Отрывок →
*-*-*
- 912 -
ЭПИГО́НСТВО (от греч. ἐπίγονος — после рождённый) — в худож. лит-ре вырождение лит. направления, жанра, стиля, индивидуальной манеры, связанное с нетворческим подражанием предшествующим лит. образцам, к-рое влечет за собой утрату их былой содержательности, опустошение формы, автоматизацию элементов их композиции и худож. речи. Понятие «Э.» уясняется лит. сознанием лишь на определ. этапе — в ходе лит. революции романтизма, когда эстетически освящается требование личной творч. оригинальности. Однако явления упрощения, вульгаризации, выхолащивания худож. канонов, стилей и форм наблюдаются в самые разные периоды мирового литературно-худож. процесса, и понятие Э. имеет, т. о., не только историко-релятивное, но и объективное содержание — в той мере, в какой объективна природа эстетич. ценностей.
Источник Э. — угасание и распад тех или иных идейно-культ. и худож. концепций, к-рые перестают быть импульсом к творчеству и становятся объектом чисто формального и бездумного воспроизведения. В лит. ситуациях нового и новейшего времени это нередко выражается в детерминированности лит. замысла посторонними творчеству мотивами (подчас связанными с феноменом нарастающего «омассовления» искусства): безотчетное стремление удовлетворить ожидание читателей, возбужденное к.-л. предшествующим новаторским почином, или потрафить лит. моде, или подделаться под господств. вкус. Таковы, напр., романы М. В. Авдеева «Тамарин» (1849—1851) и «Подводный камень» (1860), представляющие собой эпигонское подражание «Герою нашего времени» М. Ю. Лермонтова и романам И. С. Тургенева.
Залог оригинального творчества, дающего всякий раз новое, непредсказуемое единство содержания и формы, — движущаяся мысль, пережитая и прочувствованная творцом. А. С. Пушкин писал о Е. А. Баратынском: «Он у нас оригинален, ибо мыслит. Он был бы оригинален и везде, ибо мыслит по-своему, правильно и независимо, между тем как чувствует сильно и глубоко» (Полн. собр. соч., т. 7, 1958, с. 221).
*-*-*
Задание →
Переведите на английский язык следующее предложение из отрывка: «Залог оригинального творчества, дающего всякий раз новое, непредсказуемое единство содержания и формы, — движущаяся мысль, пережитая и прочувствованная творцом».

Сохранённые данные →
*-*-*
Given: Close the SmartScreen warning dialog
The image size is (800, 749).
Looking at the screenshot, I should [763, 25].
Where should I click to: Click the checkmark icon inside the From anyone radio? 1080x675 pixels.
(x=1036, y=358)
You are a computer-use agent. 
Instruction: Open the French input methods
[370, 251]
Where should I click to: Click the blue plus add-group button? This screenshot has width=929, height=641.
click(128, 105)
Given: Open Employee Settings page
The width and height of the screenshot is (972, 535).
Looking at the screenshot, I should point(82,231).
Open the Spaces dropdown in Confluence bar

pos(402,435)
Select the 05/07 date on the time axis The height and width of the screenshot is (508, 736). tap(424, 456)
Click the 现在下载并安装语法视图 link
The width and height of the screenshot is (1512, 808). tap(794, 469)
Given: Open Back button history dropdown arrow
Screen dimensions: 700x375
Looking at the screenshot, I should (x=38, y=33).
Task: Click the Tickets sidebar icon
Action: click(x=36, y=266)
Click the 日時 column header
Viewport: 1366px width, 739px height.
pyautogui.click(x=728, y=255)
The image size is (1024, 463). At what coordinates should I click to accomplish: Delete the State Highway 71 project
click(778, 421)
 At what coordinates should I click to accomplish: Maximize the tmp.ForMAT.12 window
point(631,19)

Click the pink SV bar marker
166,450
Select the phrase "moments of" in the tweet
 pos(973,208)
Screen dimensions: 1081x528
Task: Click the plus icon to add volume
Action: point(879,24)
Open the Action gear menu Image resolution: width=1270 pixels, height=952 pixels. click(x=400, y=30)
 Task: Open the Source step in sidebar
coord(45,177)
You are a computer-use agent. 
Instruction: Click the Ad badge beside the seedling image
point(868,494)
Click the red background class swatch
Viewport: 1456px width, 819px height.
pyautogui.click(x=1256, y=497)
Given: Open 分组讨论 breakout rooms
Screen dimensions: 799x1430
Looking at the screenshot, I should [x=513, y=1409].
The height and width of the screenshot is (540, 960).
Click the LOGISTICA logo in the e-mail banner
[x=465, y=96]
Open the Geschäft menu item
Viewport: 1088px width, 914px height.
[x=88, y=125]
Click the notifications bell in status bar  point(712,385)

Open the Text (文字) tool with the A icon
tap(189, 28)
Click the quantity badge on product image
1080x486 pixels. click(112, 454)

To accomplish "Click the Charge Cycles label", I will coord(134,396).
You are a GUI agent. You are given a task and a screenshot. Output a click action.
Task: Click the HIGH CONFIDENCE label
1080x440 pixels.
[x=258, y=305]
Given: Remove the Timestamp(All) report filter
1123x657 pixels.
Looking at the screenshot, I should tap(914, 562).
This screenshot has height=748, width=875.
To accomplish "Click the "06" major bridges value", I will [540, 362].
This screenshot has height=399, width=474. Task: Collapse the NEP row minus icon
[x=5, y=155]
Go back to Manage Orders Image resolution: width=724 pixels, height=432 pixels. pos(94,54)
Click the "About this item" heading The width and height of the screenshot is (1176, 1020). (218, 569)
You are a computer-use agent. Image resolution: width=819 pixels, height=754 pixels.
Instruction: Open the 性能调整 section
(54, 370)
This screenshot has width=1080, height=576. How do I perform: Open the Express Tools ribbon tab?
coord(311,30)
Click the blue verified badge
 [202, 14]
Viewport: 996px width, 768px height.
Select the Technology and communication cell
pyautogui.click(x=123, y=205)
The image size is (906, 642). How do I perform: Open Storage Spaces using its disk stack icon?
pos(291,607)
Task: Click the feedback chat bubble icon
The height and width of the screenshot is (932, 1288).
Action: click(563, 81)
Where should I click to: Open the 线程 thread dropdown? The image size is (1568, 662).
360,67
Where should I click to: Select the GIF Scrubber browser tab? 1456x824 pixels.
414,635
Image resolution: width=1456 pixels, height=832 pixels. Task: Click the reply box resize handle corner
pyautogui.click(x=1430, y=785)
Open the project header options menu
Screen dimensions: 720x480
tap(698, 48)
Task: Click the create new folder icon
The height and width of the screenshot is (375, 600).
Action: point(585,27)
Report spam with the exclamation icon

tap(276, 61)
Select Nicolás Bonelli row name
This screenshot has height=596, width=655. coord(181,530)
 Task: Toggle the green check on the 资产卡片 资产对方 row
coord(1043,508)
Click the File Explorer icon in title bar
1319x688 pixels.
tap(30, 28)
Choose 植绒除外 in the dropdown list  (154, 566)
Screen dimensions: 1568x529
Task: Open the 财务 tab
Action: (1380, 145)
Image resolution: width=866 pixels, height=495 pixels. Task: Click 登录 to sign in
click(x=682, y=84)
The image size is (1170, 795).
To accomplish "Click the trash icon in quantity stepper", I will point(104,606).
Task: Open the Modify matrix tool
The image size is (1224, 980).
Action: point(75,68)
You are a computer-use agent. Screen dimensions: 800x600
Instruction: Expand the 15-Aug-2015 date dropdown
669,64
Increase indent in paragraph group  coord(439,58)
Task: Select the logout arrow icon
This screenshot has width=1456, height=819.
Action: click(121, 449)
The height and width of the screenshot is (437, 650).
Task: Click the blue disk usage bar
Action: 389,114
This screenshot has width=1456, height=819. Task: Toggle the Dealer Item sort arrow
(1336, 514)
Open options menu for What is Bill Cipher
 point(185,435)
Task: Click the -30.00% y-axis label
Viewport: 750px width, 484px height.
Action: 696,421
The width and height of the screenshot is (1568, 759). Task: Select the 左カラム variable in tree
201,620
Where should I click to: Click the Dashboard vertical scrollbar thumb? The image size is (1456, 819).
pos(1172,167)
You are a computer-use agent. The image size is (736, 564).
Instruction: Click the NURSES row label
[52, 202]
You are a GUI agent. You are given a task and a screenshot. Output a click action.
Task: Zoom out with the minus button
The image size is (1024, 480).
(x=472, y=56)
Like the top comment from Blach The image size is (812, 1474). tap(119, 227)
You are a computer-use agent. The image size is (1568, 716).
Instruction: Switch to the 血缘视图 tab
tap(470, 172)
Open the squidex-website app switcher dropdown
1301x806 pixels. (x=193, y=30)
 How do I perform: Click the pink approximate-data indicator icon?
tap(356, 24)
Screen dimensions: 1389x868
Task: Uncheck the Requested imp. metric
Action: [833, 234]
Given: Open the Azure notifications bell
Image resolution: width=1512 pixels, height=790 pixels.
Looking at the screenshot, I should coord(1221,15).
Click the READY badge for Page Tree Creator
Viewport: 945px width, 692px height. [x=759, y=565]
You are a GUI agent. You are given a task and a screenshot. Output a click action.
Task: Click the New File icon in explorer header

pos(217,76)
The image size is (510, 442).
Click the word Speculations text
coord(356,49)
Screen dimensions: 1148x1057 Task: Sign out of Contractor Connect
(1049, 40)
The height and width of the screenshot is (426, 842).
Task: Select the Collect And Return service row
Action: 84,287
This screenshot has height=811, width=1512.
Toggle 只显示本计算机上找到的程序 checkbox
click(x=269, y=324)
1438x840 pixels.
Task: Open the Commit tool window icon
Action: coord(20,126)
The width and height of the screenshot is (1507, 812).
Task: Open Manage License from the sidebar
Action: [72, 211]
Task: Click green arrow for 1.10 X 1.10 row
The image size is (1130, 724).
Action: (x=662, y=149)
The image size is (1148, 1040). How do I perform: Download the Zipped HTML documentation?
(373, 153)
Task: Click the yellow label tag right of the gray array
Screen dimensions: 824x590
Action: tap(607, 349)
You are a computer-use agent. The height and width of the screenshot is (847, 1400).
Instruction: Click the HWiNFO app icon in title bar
*-*-*
Результат выполнения →
The key to original creative work, which each time yields a new, unpredictable unity of content and form, is thought in motion, lived through and deeply felt by the creator.